* MATERIAL FOR THIS TASK:
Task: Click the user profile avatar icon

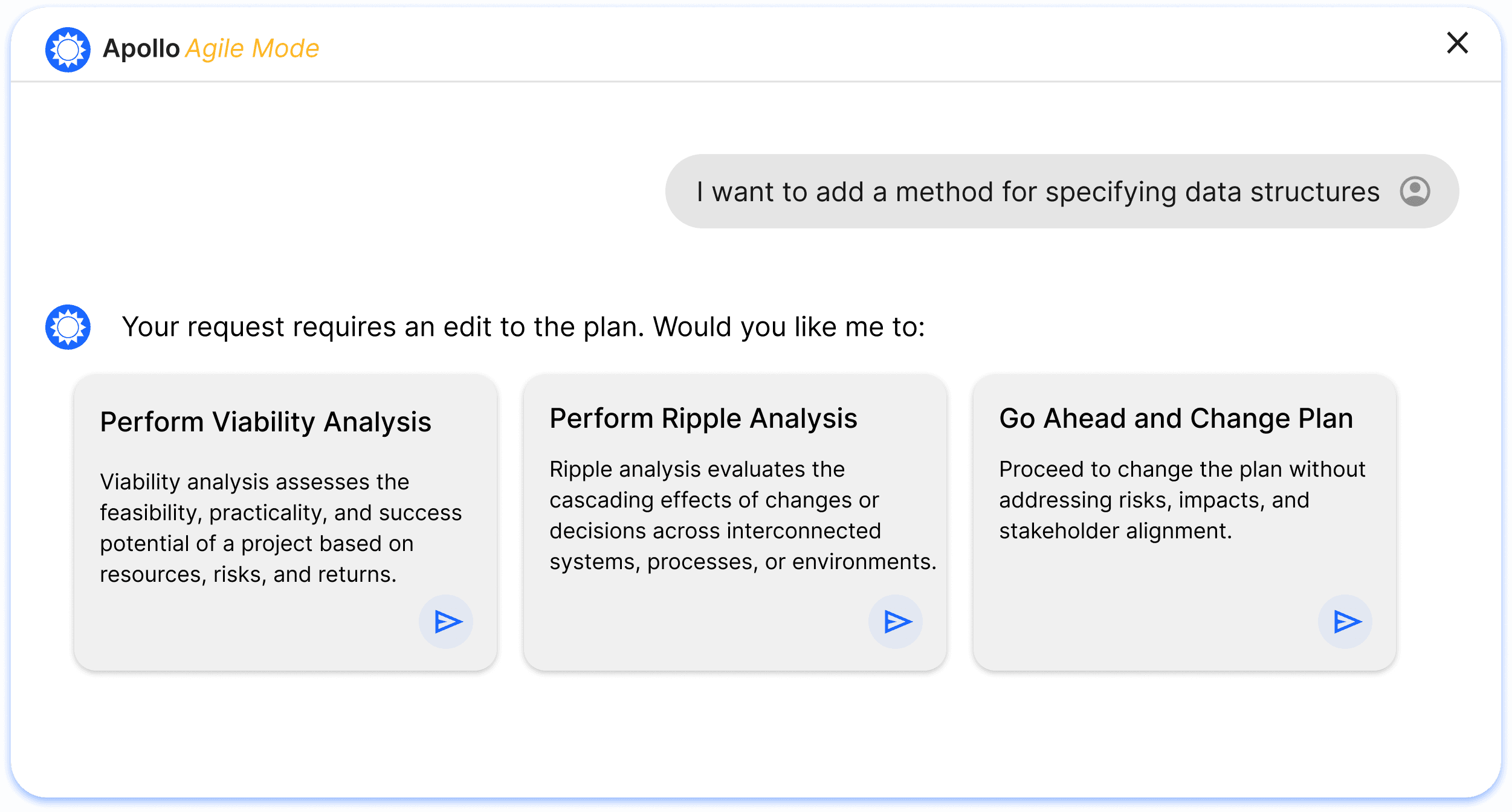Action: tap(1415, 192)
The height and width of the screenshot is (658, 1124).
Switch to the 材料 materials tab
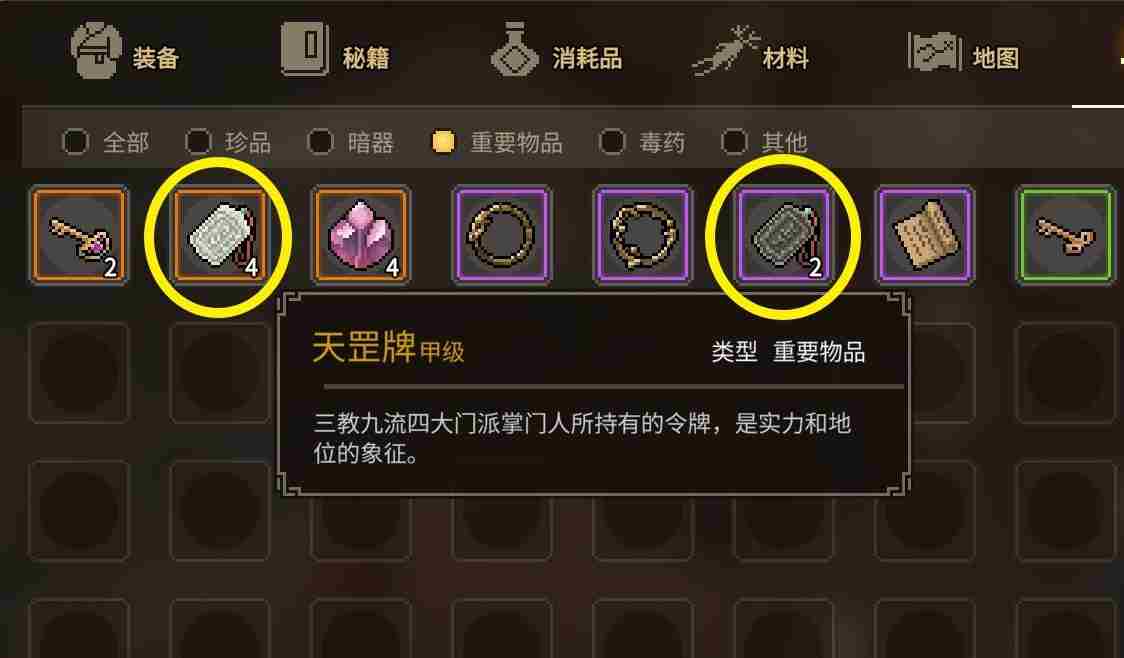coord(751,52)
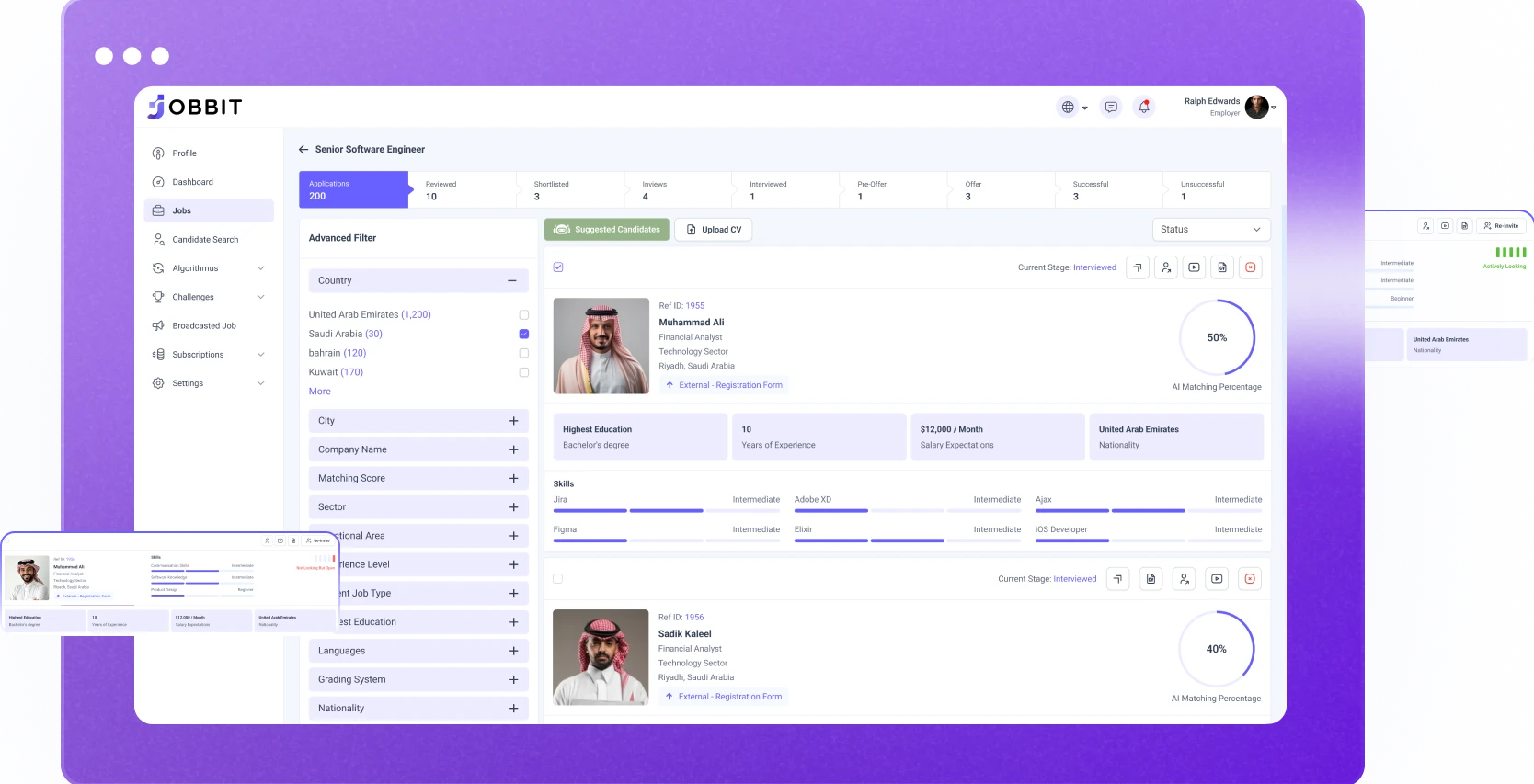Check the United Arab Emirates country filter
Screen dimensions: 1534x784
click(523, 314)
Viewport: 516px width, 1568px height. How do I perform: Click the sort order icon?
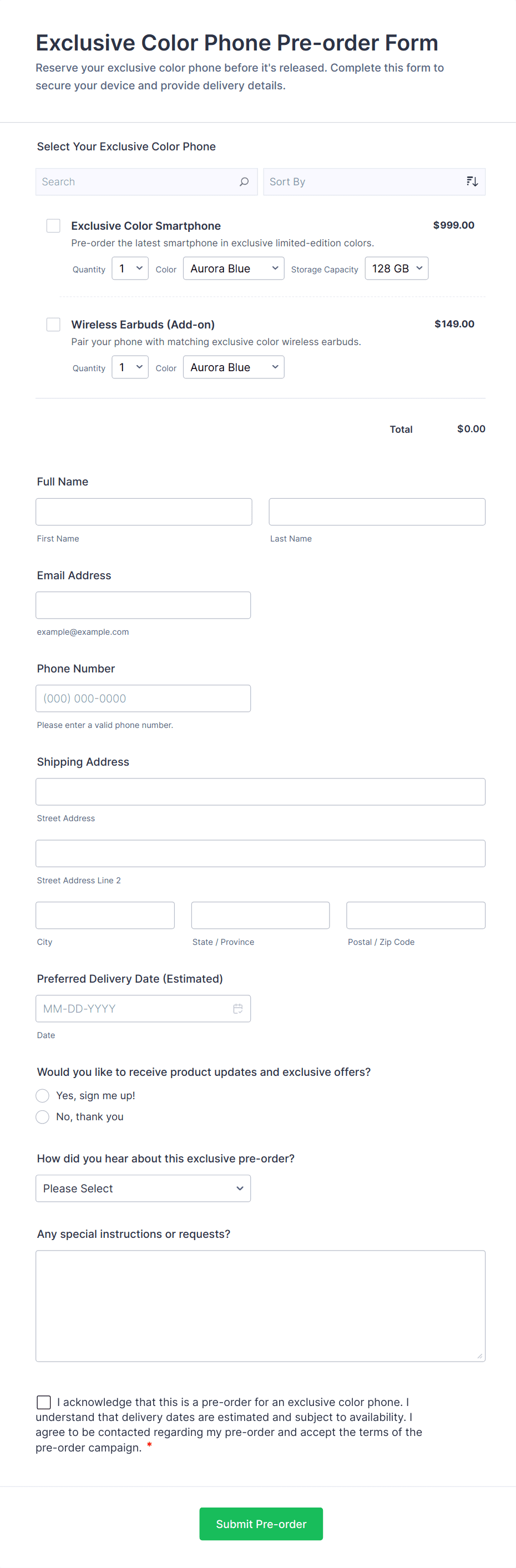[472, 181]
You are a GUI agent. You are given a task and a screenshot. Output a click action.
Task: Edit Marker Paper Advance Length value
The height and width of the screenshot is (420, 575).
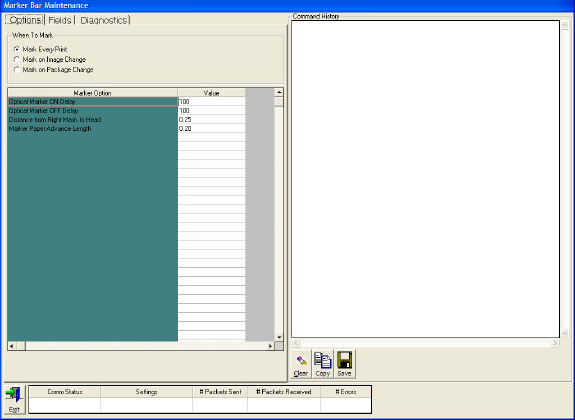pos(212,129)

* TASK TO CARRY OUT:
Make an exact copy of only those lines that run from the line with "Viewport: 516px width, 1568px" through the end of the records, excluding pictures.

* SOLVED PROBLEM:
Viewport: 516px width, 1568px height. How do I perform: Click the sort order icon?
[472, 181]
You are a GUI agent. You are given a task and a screenshot. Output a click action.
Task: Edit Marker Paper Advance Length value
The height and width of the screenshot is (420, 575).
pos(212,129)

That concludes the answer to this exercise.